Économie

En confinement, le budget des vacances est consacré aux rénovations

C’est une demi-heure d’attente pour entrer, on s’occupe comme on peut et on en profite pour faire les choses qu’on n’a pas eu le temps de faire avant, raconte un client à la sortie d’un magasin à grande surface.

Les Québécois se sont tournés vers les quincailleries pour s’occuper pendant leur confinement et c’est l’un des rares secteurs du commerce de détail, avec les épiceries et les pharmacies, à bien s’en sortir.

Dans les secteurs de la quincaillerie, des piscines, des centres jardins […], on parle d’une augmentation de 30 à 50 % par rapport à la période précédente des ventes. En fait, les secteurs essentiels ont bien passé à travers la crise, explique Stéphane Drouin, directeur général du Conseil québécois du commerce de détail.

Malgré les apparences, il n’y a pas nécessairement davantage de clients, mais ceux qui se rendent dans les magasins dépensent plus.

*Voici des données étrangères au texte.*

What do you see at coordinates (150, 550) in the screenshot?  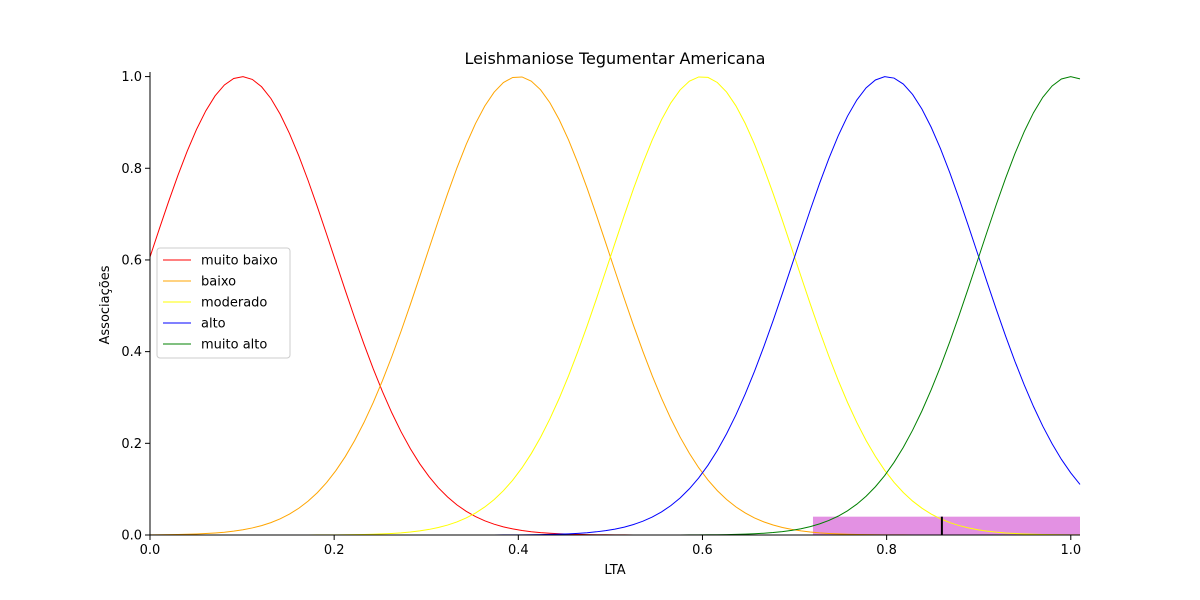 I see `x-tick-label: 0.0` at bounding box center [150, 550].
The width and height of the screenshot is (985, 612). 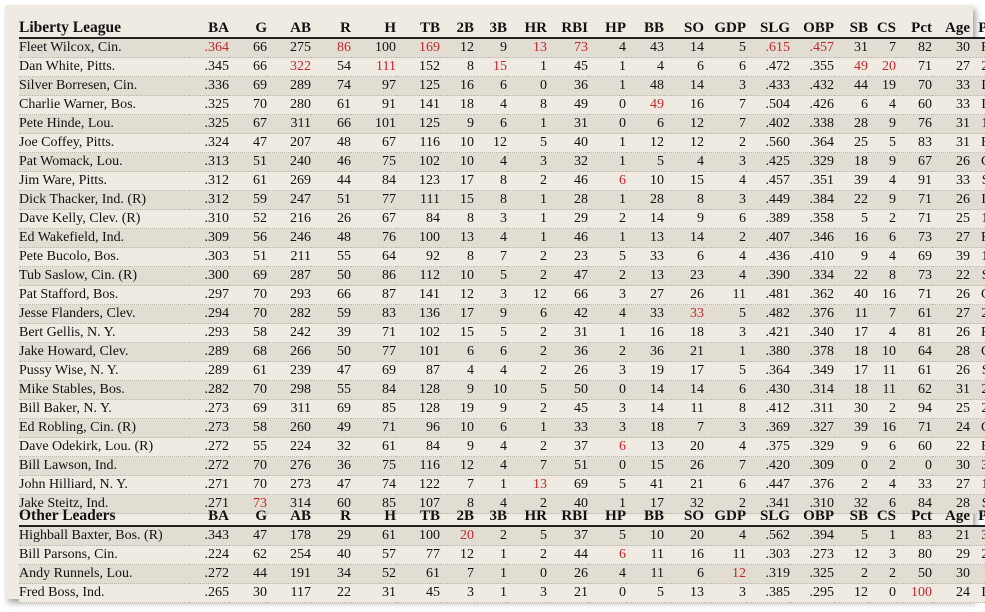 What do you see at coordinates (248, 333) in the screenshot?
I see `stat-g: 58` at bounding box center [248, 333].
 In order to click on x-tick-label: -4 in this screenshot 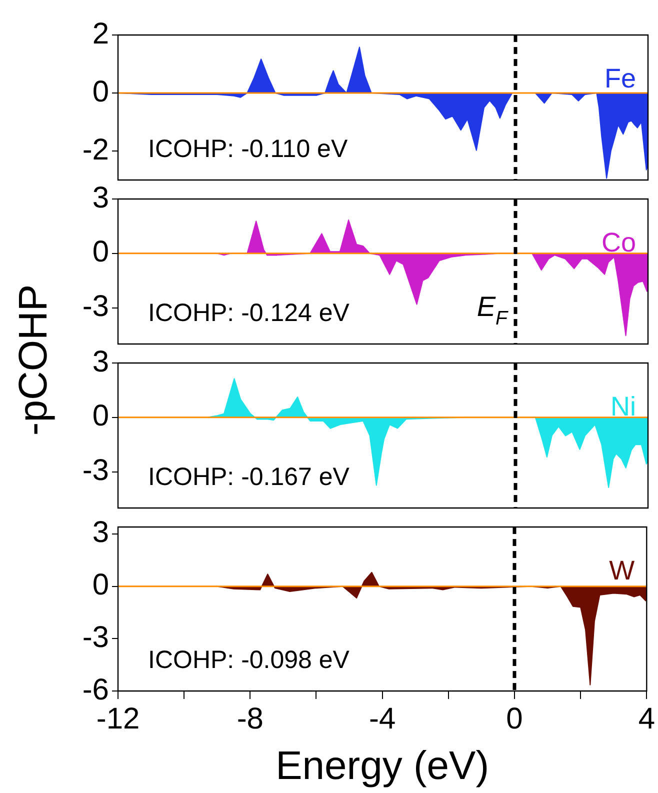, I will do `click(382, 719)`.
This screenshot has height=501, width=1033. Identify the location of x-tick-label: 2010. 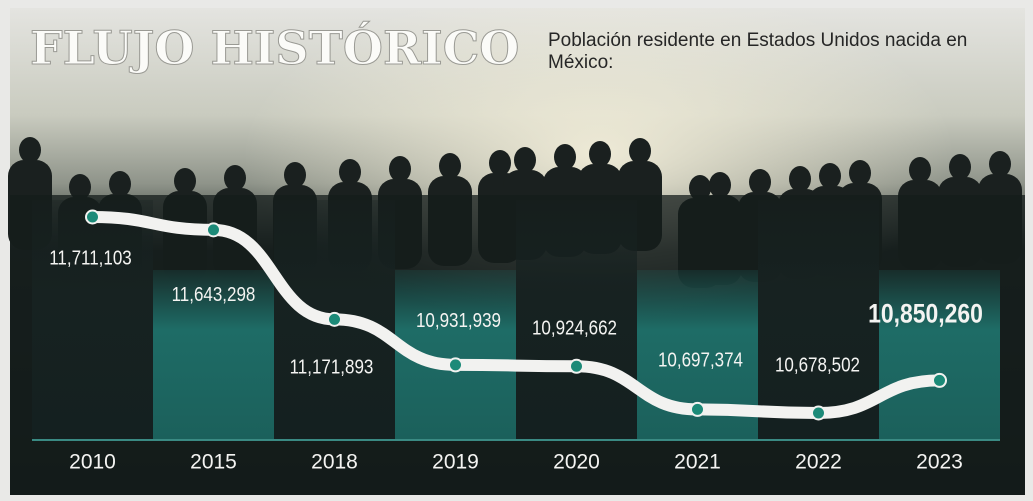
(92, 462).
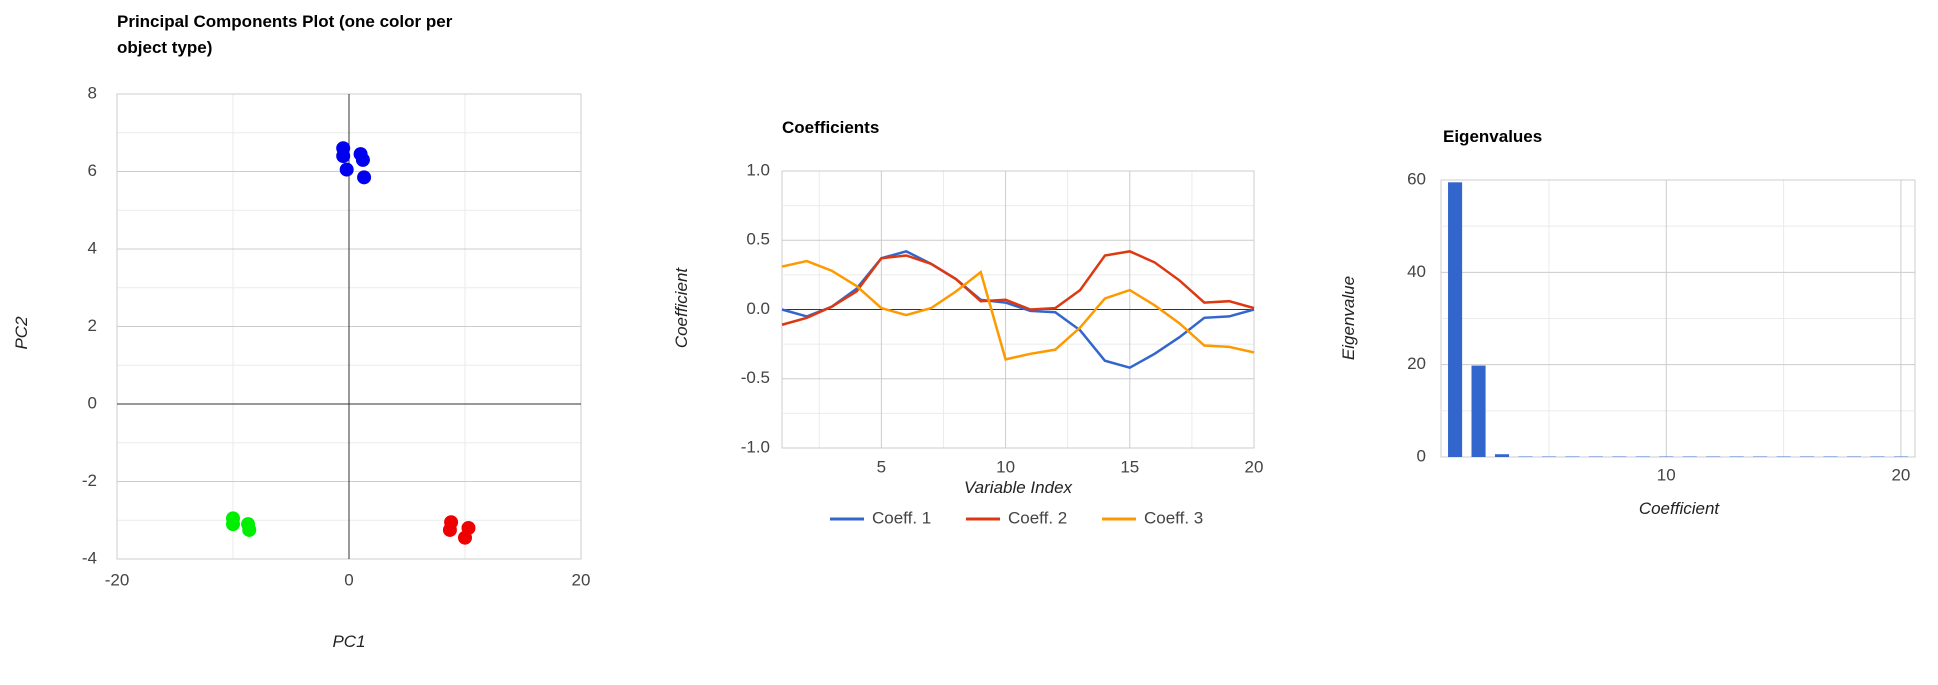 The image size is (1938, 685). I want to click on chart-title: Coefficients, so click(830, 128).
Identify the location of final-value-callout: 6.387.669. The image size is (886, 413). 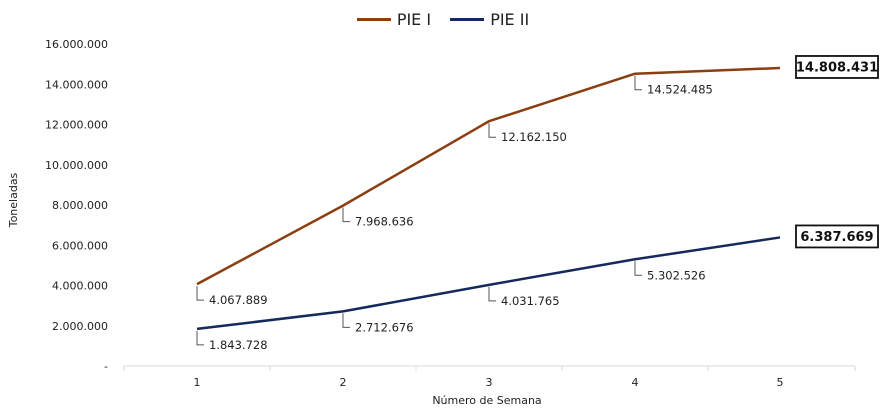
(836, 238).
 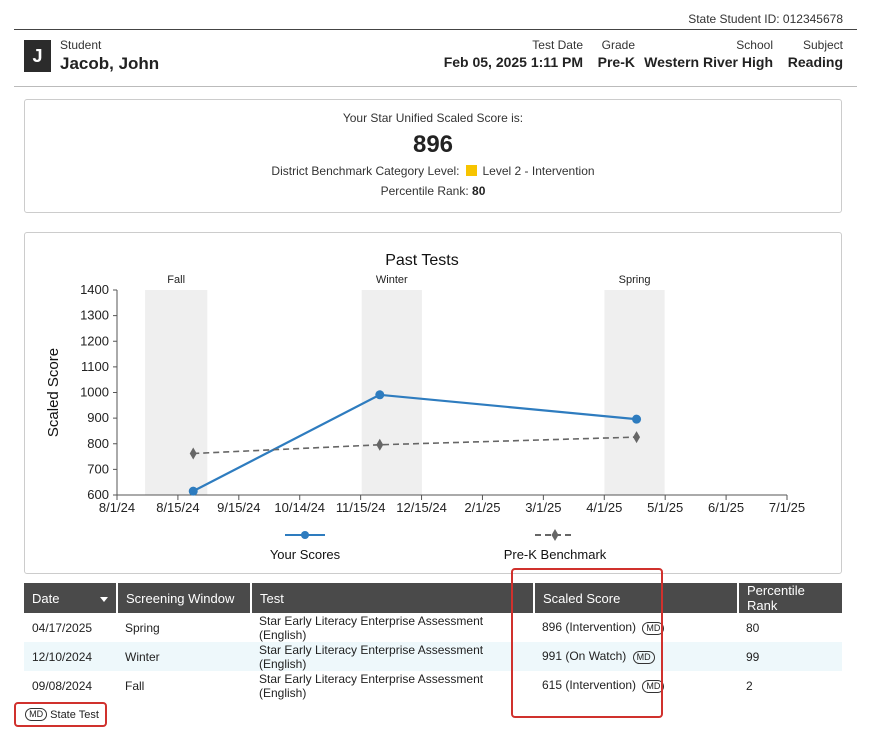 What do you see at coordinates (436, 86) in the screenshot?
I see `header-bottom-divider` at bounding box center [436, 86].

Le phénomène qui se passe, c’est que les gens ne vont pas là pour magasiner, ils vont là pour acheter. La clientèle qui va en magasin achète et achète davantage. La valeur moyenne des achats est plus grande.

Stéphane Drouin, directeur général du Conseil québécois du commerce de détail

Jugées essentielles dès le début de la crise, les quincailleries n’ont pas eu à fermer leurs portes; elles sont devenues des remparts contre l’ennui, et cela s’observe par leur chiffre d’affaires.

Ce n’est pas le double, mais c’est considérable, estime Maxime Houle-Salvail, le gérant de la quincaillerie St-Sacrement. Le petit commerce de quartier a joué un rôle bien plus important que celui de vendre des matériaux, poursuit M. Houle-Salvail. Les gens voulaient réaliser des projets, nous, on était là pour le support mental en plus de leurs projets de maison.

Une commis donne des conseils à un client dans un centre de rénovation.

Frédérique Fortin remarque que les gens ont développé une passion pour les travaux manuels pendant le confinement.

Photo : Radio-Canada / Mathieu Potvin

Dans les centres de rénovation, on a rapidement senti le besoin des clients d’effectuer un changement de décor. Les gens ont beaucoup redécoré au courant du mois d’avril, dit Frédérique Fortin, copropriétaire du centre de rénovation Juneau de Québec.

Quand on reste chez soi 24 heures sur 24, on remarque des choses qu’on ne remarquait pas avant, des choses qui nous tannent. Beaucoup de gens nous ont dit que les travaux n’étaient pas prévus, mais que tant qu’à être à la maison, ils ont décidé de rénover, ajoute-t-elle.

Les consommateurs se sont résignés à mettre une croix sur leurs projets de vacances et ils ont décidé d’investir dans le confort de leur maison, croit Maxime Houle-Salvail. Le budget vacances devient le budget maison, dit le gérant de quincaillerie.

Et c’est le cas d’Alain Daraspe, un client rencontré dans la file d’attente. Normalement, je voyage beaucoup, mais étant donné que j’économise du temps et de l’argent, la moitié de ma journée, je la passe à rénover, confie-t-il.

Un client demande des conseils au commis d'une quincaillerie.

À la quincaillerie de quartier St-Sacrement, on estime faire bien plus que vendre des matériaux en ces temps de confinement.

Photo : Radio-Canada / Mathieu Potvin

C’est une tendance qu’observe le Conseil québécois du commerce de détail. On sent que les gens ont une certaine résilience par rapport à leurs projets de vacances cet été, on sent qu’on va probablement être tous à la maison ou très près de la maison, dit Stéphane Drouin.

Dans les centres de rénovation, on estime que cette tendance va rester. La machine est partie, les gens se sont développé plus de passion pour les travaux manuels, les gens veulent faire les choses eux-mêmes, alors je pense que ça va se traduire même pour les prochaines saisons, conclut Frédérique Fortin.

Mais il est encore trop tôt pour voir comment la crise transformera les habitudes de consommation à plus long terme.